Tôt, ce matin
Pedro Mairal
Traduit par F. Prebois
© 2004, Éditions Payot & Rivages pour la traduction française
Nous partons de bonne heure. Papa a une 404 Peugeot bordeaux toute neuve. Je grimpe sur la plage arrière et je m'y étends de tout mon long. Je suis bien. J'aime être là, contre la lunette, parce que je peux dormir. Je suis toujours content d'aller passer le week-end à la campagne parce qu'en semaine, dans l'appartement du centre ville, tout ce que je peux faire, c'est taper dans une balle de tennis sur la dalle du puits de lumière qui se trouve au-dessus du garage, une dalle entre quatre murs mitoyens immenses et noircis par la suie des incinérateurs. Si je regarde vers le haut, j'ai l'impression d'être dans un conduit de cheminée ; si je crie, le cri monte un peu mais n'arrive même pas jusqu'au carré de ciel. La maison de campagne me sort de ce puits.
Dans la rue, il y a peu de circulation, sans doute parce qu'on est samedi ou qu'il n'y a pas encore beaucoup de voitures à Buenos Aires. J'emporte une voiture miniature Matchbox à l'intérieur d'un bocal destiné à capturer les insectes et des crayons de pastel que je range par taille et que je dois pas oublier au soleil parce qu'ils fondent. Personne ne trouve dangereux que je voyage sur la plage arrière. J'aime ce coin protecteur contre la lunette, à côté de l'autocollant du magasin de sport. En chemin, je regarde l'avant des autos qui ressemblent à des visages : les phares sont les yeux, les pare-chocs les moustaches, les calandres les dents et la bouche. Certaines voitures ont l'air gentil, d'autres méchant. Mon frère et ma sœur préfèrent que je reste sur la plage arrière parce ça leur laisse plus de place. Je ne voyage sur la banquette que plus tard, quand il fait trop chaud ou quand je ne tiens plus sur la plage arrière parce que je suis trop grand. Nous prenons une longue avenue. Je ne sais si la faute en est au nombre de feux mais nous avançons au ralenti ; de plus, ensuite, la Peugeot se déglingue, le pot d'échappement bringuebale et il faut crier pour se faire entendre ; une des portières arrière est faussée et maman l'a fixée avec le fil du cerf-volant de Miguel.
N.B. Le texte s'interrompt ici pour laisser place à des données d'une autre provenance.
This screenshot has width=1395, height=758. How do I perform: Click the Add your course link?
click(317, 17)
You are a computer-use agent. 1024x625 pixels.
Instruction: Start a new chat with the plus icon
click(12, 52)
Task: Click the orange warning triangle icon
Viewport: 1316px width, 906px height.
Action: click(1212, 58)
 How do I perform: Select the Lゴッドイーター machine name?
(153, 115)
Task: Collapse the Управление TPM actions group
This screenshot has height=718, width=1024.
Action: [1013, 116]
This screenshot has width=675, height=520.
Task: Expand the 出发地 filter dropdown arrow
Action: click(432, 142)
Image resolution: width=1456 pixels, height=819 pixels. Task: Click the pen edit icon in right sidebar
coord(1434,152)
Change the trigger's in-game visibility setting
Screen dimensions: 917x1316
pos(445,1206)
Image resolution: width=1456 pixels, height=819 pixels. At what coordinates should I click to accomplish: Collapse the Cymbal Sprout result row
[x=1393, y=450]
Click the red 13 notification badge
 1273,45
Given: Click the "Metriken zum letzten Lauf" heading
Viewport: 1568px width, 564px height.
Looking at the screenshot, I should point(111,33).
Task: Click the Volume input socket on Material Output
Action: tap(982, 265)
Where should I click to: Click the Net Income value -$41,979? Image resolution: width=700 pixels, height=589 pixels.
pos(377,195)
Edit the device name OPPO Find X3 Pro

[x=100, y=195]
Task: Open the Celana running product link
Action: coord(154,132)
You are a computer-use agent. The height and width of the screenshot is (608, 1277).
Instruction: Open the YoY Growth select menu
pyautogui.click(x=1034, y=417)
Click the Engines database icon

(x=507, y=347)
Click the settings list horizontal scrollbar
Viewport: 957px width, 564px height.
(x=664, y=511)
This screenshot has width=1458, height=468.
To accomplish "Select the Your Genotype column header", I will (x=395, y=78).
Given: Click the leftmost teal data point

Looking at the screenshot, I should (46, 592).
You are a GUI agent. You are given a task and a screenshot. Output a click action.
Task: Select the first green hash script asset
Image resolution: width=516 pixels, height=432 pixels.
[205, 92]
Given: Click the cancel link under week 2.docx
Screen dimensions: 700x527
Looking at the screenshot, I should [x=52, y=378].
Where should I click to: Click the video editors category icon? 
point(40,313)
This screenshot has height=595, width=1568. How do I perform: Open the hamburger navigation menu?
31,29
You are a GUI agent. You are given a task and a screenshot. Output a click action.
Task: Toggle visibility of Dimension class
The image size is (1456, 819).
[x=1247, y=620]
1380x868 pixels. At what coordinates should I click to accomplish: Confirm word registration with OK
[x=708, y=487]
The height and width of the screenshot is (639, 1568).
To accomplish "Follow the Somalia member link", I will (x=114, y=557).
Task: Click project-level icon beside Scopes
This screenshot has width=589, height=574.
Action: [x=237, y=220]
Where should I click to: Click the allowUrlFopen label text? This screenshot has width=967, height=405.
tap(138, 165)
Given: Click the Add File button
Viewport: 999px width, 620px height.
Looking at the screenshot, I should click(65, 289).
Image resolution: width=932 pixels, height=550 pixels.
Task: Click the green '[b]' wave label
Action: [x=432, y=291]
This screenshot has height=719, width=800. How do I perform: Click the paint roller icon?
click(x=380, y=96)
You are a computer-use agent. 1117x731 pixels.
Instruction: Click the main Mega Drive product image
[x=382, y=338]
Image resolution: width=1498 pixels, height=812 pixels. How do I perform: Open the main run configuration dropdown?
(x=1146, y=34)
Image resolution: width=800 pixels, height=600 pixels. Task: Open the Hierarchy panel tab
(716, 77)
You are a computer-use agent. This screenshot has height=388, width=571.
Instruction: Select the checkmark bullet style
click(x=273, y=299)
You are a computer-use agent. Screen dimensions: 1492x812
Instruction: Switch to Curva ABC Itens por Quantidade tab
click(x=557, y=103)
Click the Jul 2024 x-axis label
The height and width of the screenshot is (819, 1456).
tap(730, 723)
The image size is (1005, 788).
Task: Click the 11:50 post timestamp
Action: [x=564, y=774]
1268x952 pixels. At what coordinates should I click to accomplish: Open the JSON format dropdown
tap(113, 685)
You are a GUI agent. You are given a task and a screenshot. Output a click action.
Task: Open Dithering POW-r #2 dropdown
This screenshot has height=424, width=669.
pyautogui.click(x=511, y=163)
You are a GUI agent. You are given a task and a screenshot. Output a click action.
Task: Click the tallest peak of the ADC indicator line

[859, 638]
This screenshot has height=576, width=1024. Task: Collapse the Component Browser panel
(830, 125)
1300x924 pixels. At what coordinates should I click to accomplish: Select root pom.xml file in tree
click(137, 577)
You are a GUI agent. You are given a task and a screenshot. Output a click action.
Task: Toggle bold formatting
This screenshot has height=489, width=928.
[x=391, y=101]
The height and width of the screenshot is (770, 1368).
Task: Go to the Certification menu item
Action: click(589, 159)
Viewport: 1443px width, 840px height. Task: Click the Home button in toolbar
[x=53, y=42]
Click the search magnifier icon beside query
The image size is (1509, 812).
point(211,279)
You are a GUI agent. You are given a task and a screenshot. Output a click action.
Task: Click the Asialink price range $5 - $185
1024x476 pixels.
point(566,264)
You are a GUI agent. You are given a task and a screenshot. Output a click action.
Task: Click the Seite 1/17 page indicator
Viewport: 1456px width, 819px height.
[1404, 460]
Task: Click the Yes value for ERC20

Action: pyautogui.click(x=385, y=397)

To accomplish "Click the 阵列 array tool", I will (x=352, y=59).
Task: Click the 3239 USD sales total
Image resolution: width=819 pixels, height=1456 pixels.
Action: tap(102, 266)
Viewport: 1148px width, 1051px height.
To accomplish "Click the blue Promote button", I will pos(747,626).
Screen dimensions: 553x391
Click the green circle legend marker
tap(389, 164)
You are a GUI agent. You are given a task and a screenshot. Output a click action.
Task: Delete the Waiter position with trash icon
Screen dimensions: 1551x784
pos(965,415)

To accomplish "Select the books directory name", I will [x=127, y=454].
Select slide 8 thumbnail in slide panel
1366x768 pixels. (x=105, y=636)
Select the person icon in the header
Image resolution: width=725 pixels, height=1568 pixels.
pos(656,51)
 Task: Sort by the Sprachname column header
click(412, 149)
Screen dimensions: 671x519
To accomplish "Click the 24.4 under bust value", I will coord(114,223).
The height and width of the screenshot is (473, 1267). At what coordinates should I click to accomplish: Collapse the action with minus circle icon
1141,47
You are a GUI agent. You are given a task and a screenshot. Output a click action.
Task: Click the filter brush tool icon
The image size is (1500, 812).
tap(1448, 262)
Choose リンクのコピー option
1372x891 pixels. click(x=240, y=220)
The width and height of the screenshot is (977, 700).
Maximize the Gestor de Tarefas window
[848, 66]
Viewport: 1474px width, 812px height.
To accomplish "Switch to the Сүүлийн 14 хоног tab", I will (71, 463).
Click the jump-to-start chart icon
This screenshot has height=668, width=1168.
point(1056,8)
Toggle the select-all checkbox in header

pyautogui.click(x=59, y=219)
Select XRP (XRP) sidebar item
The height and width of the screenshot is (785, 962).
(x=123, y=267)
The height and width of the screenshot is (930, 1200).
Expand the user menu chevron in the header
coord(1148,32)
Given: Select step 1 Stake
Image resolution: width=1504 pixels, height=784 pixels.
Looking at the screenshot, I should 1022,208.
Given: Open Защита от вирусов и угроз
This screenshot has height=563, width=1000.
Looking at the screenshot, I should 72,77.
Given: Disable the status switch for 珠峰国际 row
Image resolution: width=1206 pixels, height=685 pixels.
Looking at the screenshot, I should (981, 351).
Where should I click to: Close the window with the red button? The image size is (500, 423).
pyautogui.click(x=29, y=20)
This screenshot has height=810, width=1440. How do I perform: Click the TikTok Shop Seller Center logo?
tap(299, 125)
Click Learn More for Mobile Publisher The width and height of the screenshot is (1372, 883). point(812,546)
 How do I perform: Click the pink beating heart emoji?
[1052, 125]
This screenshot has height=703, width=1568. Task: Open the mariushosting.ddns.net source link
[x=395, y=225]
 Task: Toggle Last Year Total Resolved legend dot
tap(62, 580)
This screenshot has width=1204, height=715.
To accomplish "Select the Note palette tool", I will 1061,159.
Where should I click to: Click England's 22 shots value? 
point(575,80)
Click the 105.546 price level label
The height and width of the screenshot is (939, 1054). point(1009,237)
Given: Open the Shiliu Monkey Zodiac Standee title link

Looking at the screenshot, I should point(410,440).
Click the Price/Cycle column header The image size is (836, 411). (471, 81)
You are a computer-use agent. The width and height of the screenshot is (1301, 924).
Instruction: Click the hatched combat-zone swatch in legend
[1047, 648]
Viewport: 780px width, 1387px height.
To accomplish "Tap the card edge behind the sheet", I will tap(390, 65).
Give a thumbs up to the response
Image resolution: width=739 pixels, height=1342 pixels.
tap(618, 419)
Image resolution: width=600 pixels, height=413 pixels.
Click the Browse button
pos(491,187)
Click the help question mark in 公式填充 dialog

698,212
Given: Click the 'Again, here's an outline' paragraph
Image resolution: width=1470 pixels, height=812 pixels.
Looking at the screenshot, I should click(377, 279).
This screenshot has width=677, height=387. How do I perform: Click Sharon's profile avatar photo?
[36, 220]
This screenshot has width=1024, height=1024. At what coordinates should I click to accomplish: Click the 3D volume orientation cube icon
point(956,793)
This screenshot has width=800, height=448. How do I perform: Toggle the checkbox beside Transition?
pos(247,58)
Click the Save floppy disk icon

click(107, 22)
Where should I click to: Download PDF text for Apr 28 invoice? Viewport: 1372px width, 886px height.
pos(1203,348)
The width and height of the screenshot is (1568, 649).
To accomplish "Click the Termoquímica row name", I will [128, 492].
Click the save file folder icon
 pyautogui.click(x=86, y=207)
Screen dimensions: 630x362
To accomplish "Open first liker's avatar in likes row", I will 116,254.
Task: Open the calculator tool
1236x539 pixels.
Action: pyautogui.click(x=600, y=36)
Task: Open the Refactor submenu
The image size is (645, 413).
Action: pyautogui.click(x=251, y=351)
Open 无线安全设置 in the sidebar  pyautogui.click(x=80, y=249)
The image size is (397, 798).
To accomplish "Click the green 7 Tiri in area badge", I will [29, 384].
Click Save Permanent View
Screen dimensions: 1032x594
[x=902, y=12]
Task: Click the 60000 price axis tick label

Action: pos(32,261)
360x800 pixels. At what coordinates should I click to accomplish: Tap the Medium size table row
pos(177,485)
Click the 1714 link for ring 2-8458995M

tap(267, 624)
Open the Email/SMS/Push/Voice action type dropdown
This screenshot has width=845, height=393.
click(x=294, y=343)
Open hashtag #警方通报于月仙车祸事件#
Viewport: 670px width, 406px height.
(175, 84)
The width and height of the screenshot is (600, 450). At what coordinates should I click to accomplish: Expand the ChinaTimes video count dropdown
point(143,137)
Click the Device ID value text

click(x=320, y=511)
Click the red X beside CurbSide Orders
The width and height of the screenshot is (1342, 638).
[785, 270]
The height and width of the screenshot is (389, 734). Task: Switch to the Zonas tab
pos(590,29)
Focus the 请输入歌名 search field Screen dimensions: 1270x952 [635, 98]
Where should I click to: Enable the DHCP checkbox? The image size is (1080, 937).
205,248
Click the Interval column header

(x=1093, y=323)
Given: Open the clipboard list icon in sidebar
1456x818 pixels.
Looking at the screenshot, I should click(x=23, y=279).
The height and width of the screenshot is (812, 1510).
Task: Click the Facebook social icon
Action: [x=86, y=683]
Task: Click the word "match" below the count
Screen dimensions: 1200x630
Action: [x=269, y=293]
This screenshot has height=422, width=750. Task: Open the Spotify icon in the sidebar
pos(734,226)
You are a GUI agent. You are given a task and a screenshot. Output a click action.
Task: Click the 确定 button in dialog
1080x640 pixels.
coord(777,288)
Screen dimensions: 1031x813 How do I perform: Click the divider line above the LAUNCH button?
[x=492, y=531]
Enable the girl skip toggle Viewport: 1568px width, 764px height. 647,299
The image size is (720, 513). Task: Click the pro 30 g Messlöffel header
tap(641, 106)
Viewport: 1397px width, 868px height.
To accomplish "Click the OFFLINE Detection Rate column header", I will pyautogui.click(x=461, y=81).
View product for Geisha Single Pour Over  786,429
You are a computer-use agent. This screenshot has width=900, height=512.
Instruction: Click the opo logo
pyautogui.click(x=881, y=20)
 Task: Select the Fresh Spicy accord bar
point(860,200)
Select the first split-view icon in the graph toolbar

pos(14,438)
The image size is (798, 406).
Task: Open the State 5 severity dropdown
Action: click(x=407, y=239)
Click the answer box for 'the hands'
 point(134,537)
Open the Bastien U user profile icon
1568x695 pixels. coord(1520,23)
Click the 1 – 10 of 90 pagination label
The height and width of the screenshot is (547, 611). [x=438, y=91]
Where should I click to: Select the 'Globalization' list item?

Le voyage est très long. Surtout quand les feux ne sont pas synchrones. Nous nous chamaillons pour la place près des fenêtres, aucun de nous trois ne veut être au milieu. Sur l'avenue du Général Paz, nous nous relayons pour nous pencher par la fenêtre avec le masque sous-marin de Vicky, pour que le vent ne nous fasse pas pleurer. Papa et maman ne disent rien. Sauf quand nous passons devant la police, là il faut s'asseoir correctement et se taire. Quand nous avons déjà la Renault 12, la moitié de la pile de vignettes des "Titans sur le Ring"[1] de Miguel s'envole par la fenêtre et papa s'arrête sur le bas-côté pour les ramasser parce que Miguel braille comme un perdu. Tout à coup je vois s'approcher deux soldats qui pointent sur nous leur mitraillette en disant que nous sommes dans une zone militaire. Ils interrogent papa, le palpent pour voir s'il est armé, lui demandent ses papiers et il faut repartir sans avoir ramassé les vignettes qui restent là, éparpillées, même celle qui porte l'autographe de Martin Karadagián.